Search Unity

  1. Megacity Metro Demo now available. Download now.
    Dismiss Notice
  2. Unity support for visionOS is now available. Learn more in our blog post.
    Dismiss Notice

Showing tips/info on a "Loading" screen

Discussion in 'Game Design' started by dgoyette, Oct 15, 2019.

  1. dgoyette

    dgoyette

    Joined:
    Jul 1, 2016
    Posts:
    4,193
    Whenever a player dies, or switches to a significantly different level in my game, I show a "Loading..." screen so they know something is happening. Recently I added a feature where tips/info/story is shown on this screen as well. The issue I'm running into is that even though these messages are short (never more than a single sentence), some times the load times are quick enough that there really isn't enough time to read the message.

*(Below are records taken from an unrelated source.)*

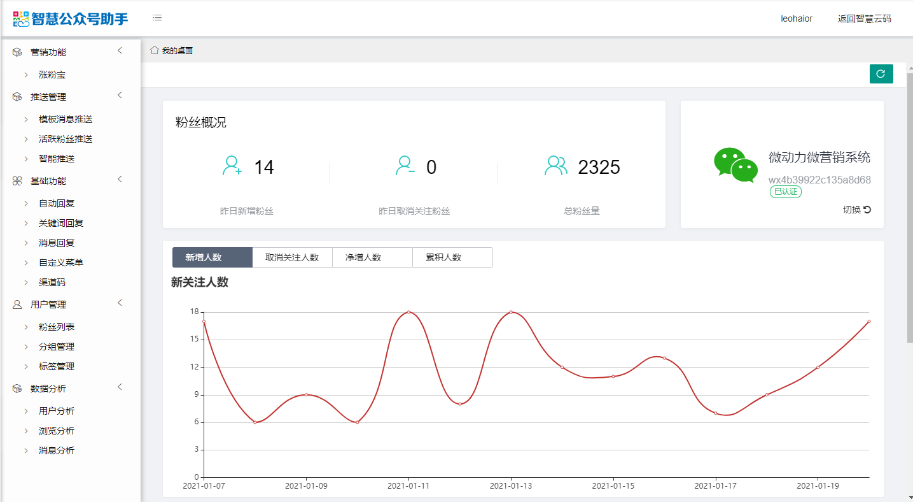The height and width of the screenshot is (502, 913).
Task: Select the 累积人数 chart tab
Action: [x=452, y=257]
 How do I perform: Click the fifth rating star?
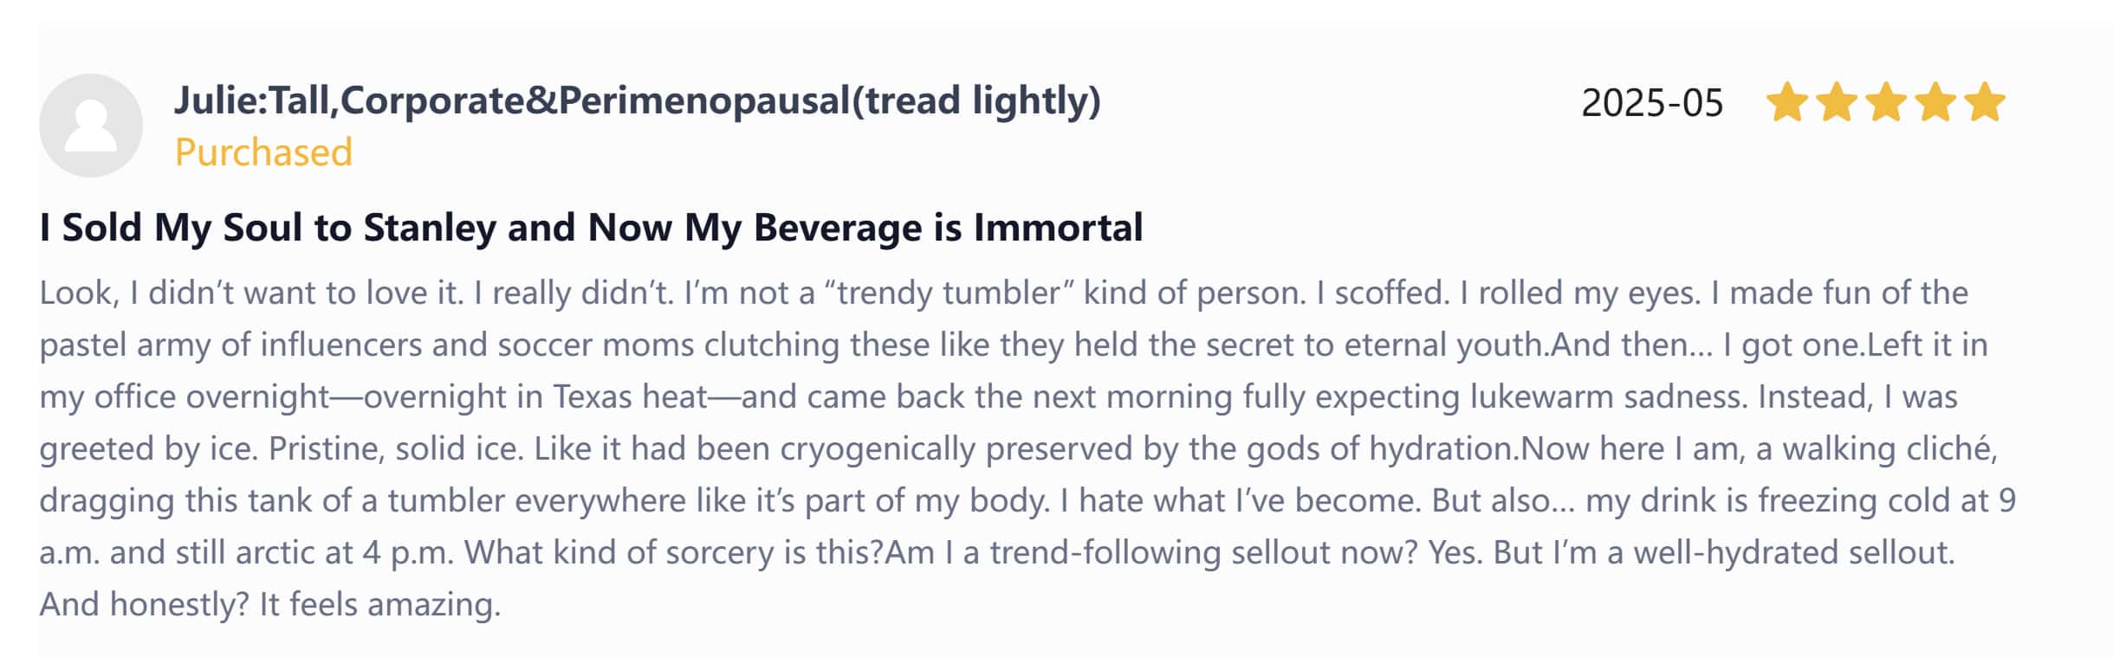(x=1985, y=103)
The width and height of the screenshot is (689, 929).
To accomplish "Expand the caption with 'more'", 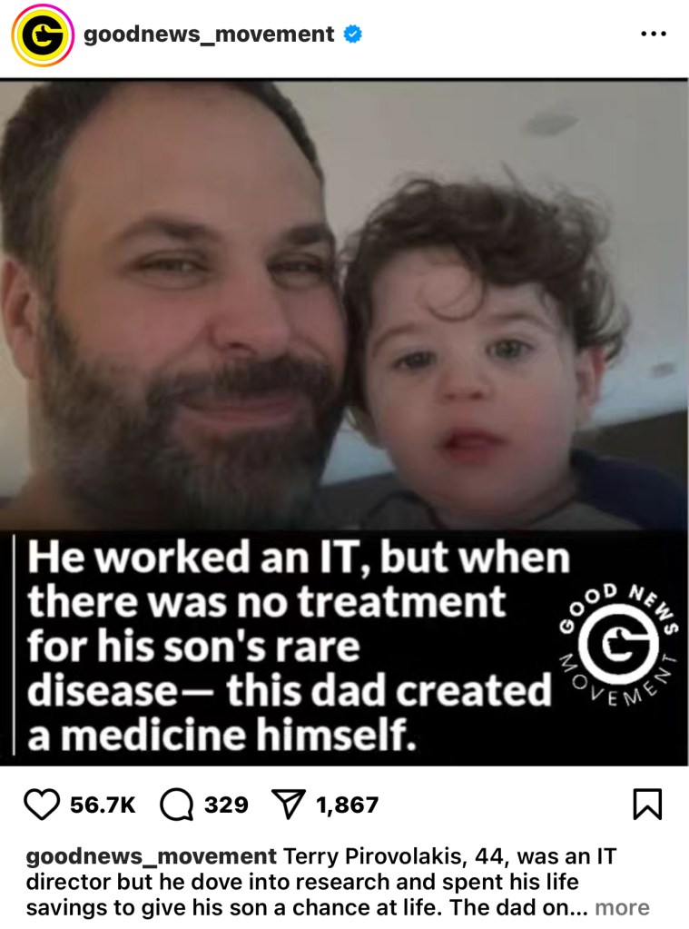I will pyautogui.click(x=622, y=907).
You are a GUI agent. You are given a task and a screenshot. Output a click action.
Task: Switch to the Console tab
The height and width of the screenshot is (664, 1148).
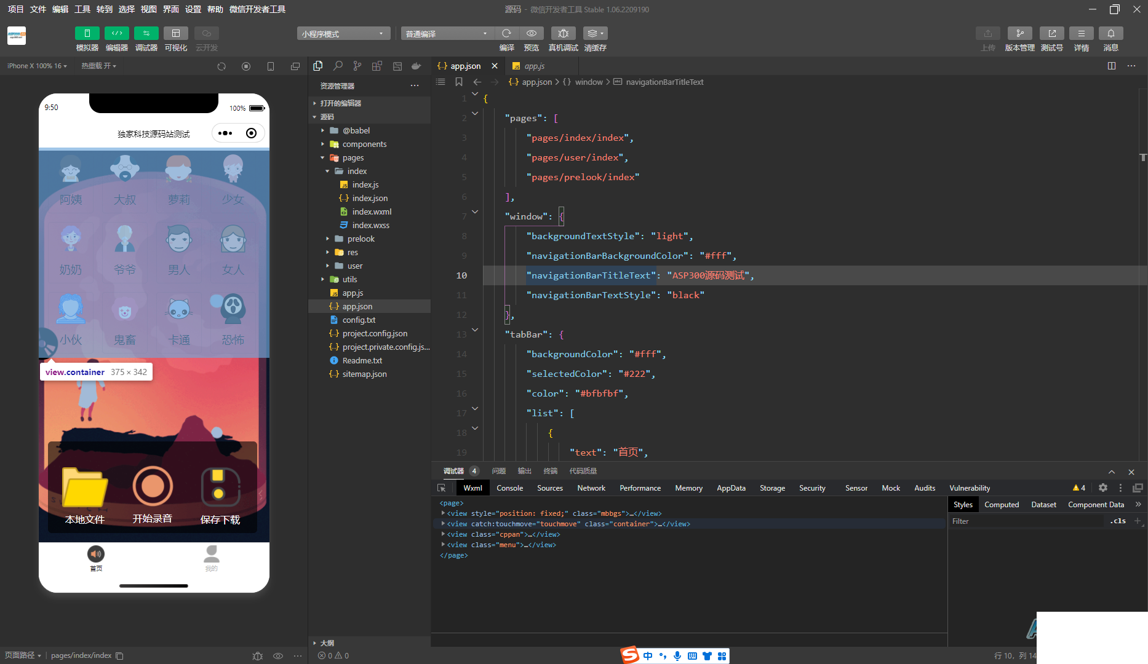[x=509, y=488]
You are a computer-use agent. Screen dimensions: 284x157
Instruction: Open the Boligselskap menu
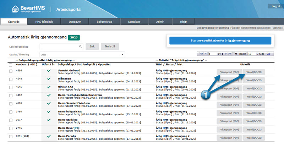pos(104,22)
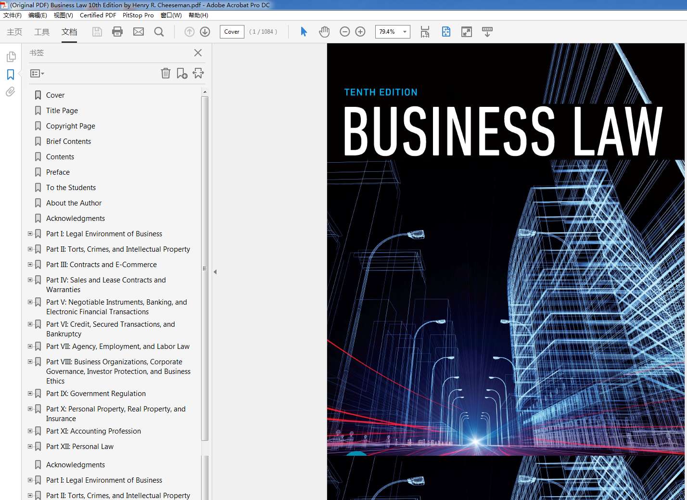The width and height of the screenshot is (687, 500).
Task: Add a new bookmark
Action: (x=181, y=73)
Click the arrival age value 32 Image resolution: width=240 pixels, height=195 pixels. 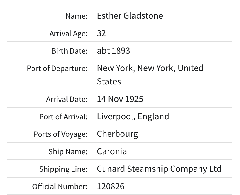coord(101,33)
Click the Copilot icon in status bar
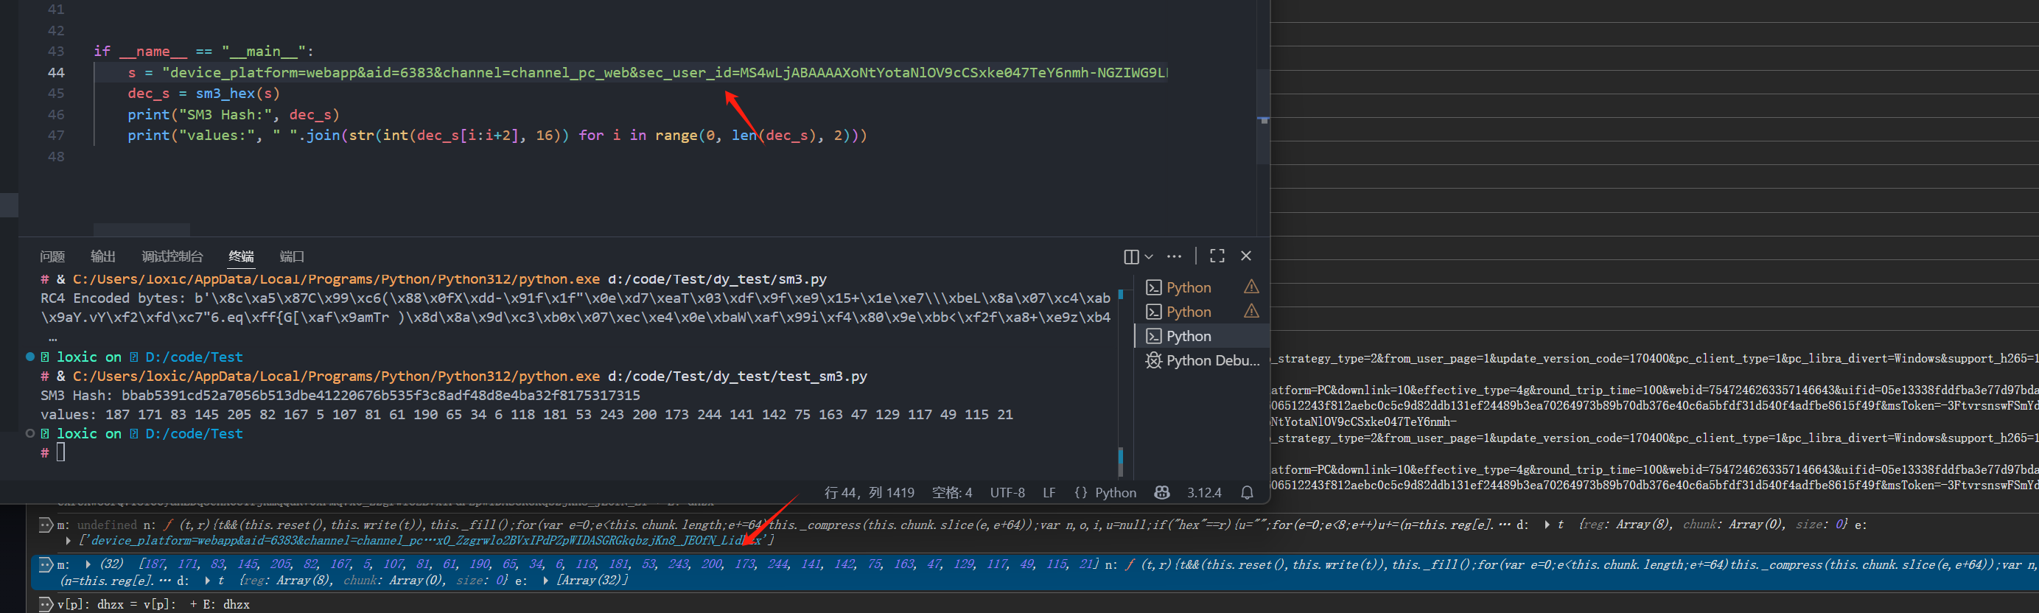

    Short load times are probably one of those "problems" that are good to have, but it feels a bit annoying if a player is unable to read the loading messages completely.

    I considered something like, maybe don't show the message unless loading is taking a while. For example, wait until t = N before I show the message. But that doesn't really help, since maybe the scene was going to take N + 1 seconds to load, now it's right back to the same problem.

    I've played plenty of games with loading screen tips like this. Usually those scenes are beasts, and always take a while, so there's lots of time to read the messages.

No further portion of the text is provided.